[TASK MATERIAL Boundary: Start]

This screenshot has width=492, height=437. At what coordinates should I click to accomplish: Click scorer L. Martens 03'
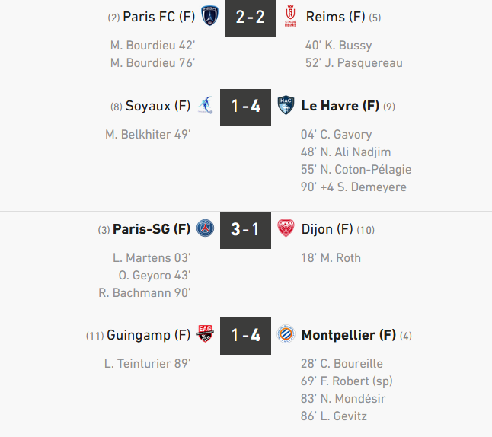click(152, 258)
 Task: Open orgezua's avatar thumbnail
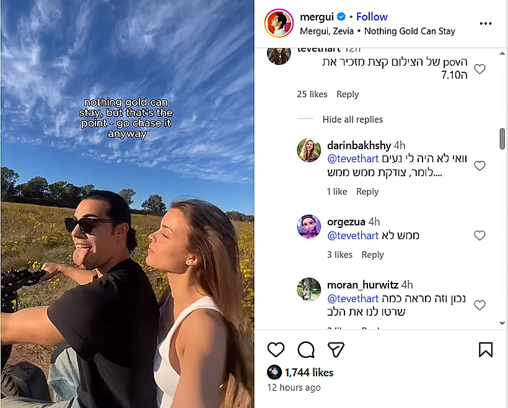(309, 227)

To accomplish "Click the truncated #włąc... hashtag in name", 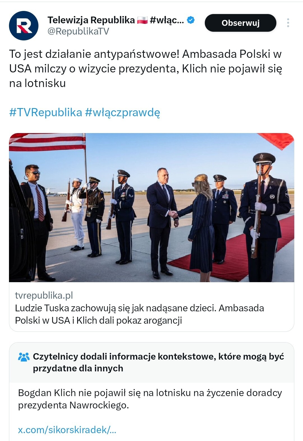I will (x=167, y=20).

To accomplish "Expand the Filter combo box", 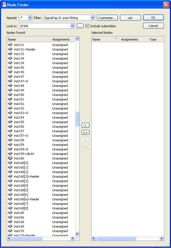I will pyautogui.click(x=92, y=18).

[TASK MATERIAL Boundary: End]
[TASK MATERIAL Boundary: Start]

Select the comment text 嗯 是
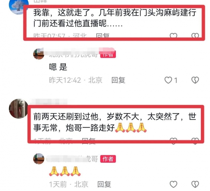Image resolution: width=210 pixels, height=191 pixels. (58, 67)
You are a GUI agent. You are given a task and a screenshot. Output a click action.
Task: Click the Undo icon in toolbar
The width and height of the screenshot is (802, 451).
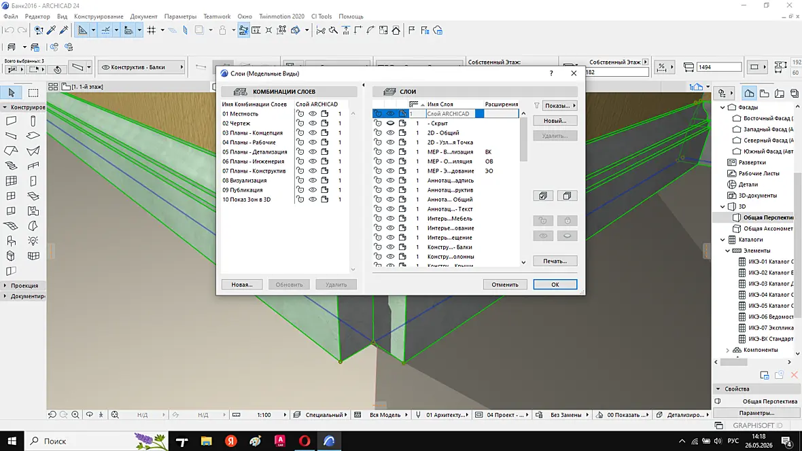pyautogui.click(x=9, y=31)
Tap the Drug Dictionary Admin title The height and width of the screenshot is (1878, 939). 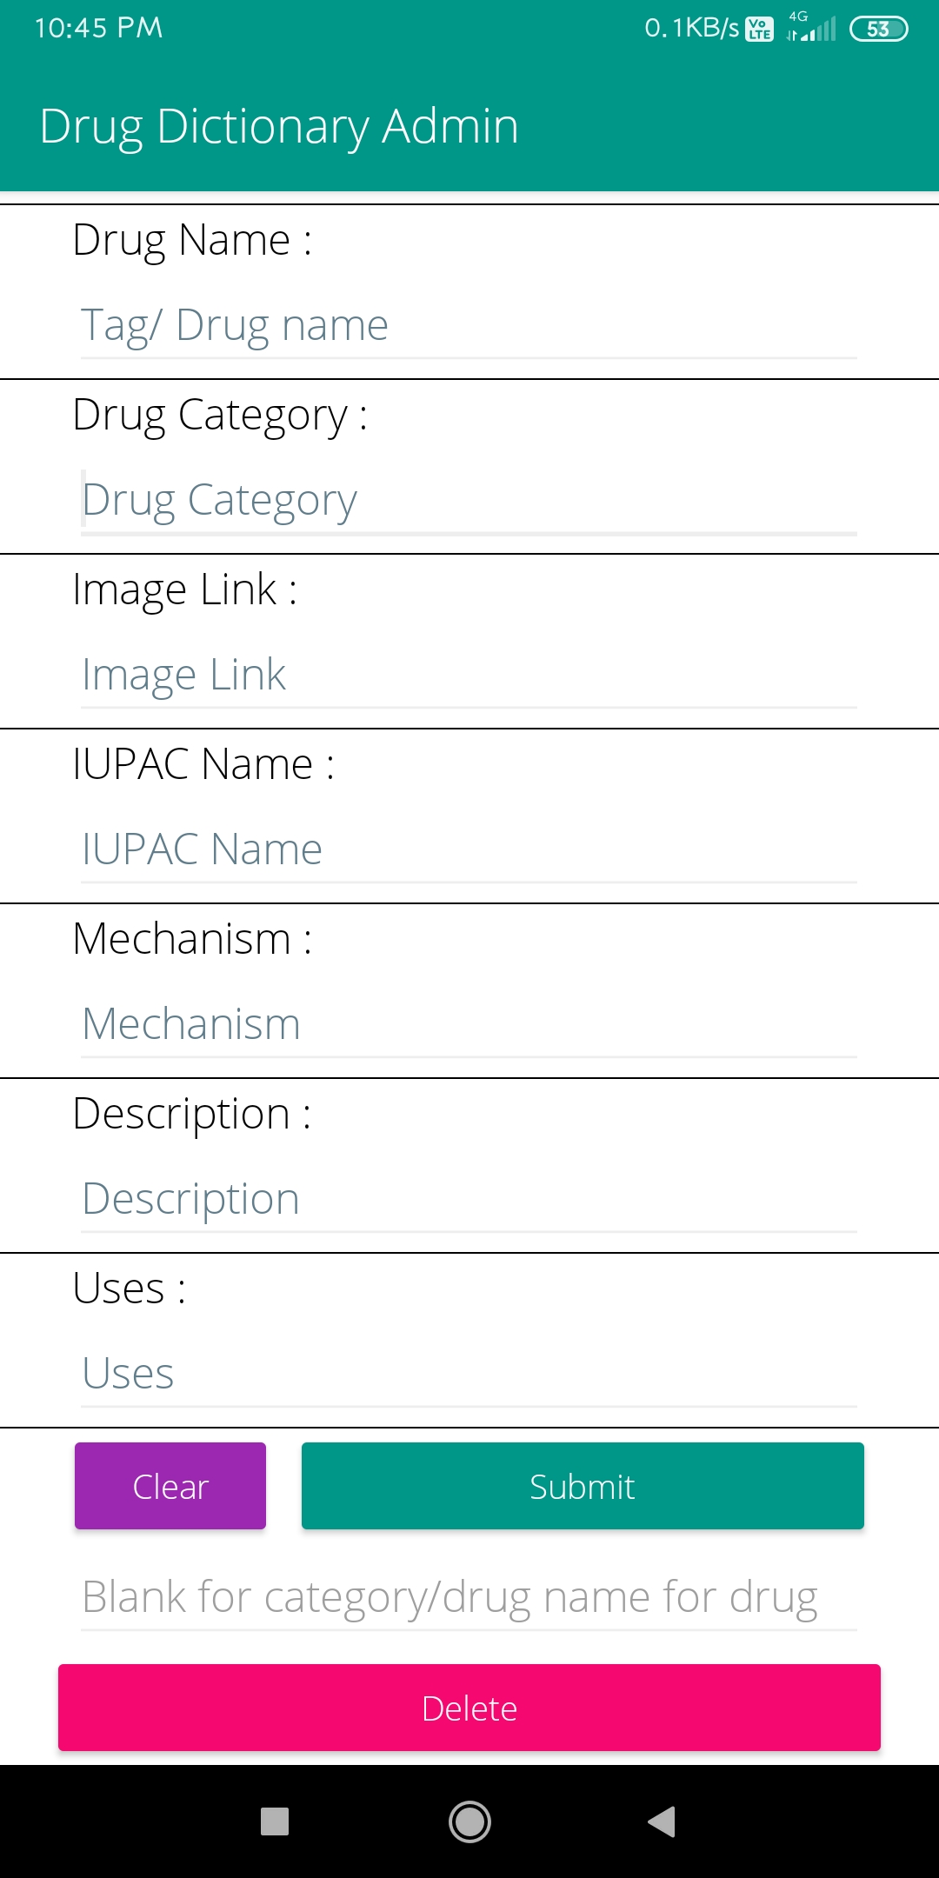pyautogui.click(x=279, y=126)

[TASK MATERIAL Boundary: End]
[TASK MATERIAL Boundary: Start]

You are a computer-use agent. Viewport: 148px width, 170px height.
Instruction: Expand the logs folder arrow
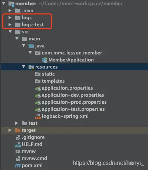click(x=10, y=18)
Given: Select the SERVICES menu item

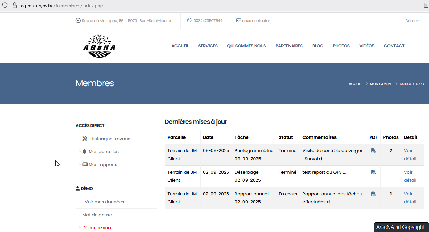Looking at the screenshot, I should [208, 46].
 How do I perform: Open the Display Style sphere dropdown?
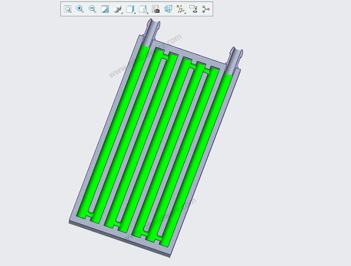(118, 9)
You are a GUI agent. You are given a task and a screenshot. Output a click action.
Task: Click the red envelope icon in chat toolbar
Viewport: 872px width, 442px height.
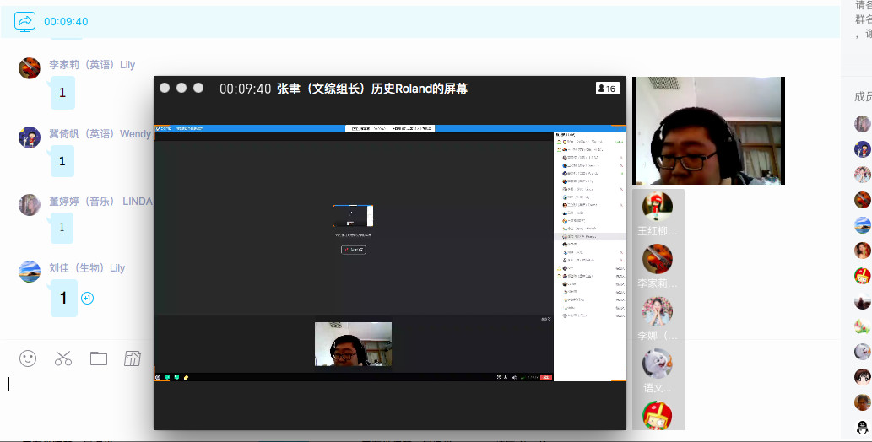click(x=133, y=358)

[TASK MATERIAL Boundary: End]

GOAL OF THE EXERCISE — Show the lines of the records above that mention "toolbar".

WORKED SOLUTION —
Task: Click the Undo icon in toolbar
Task: Click the red envelope icon in chat toolbar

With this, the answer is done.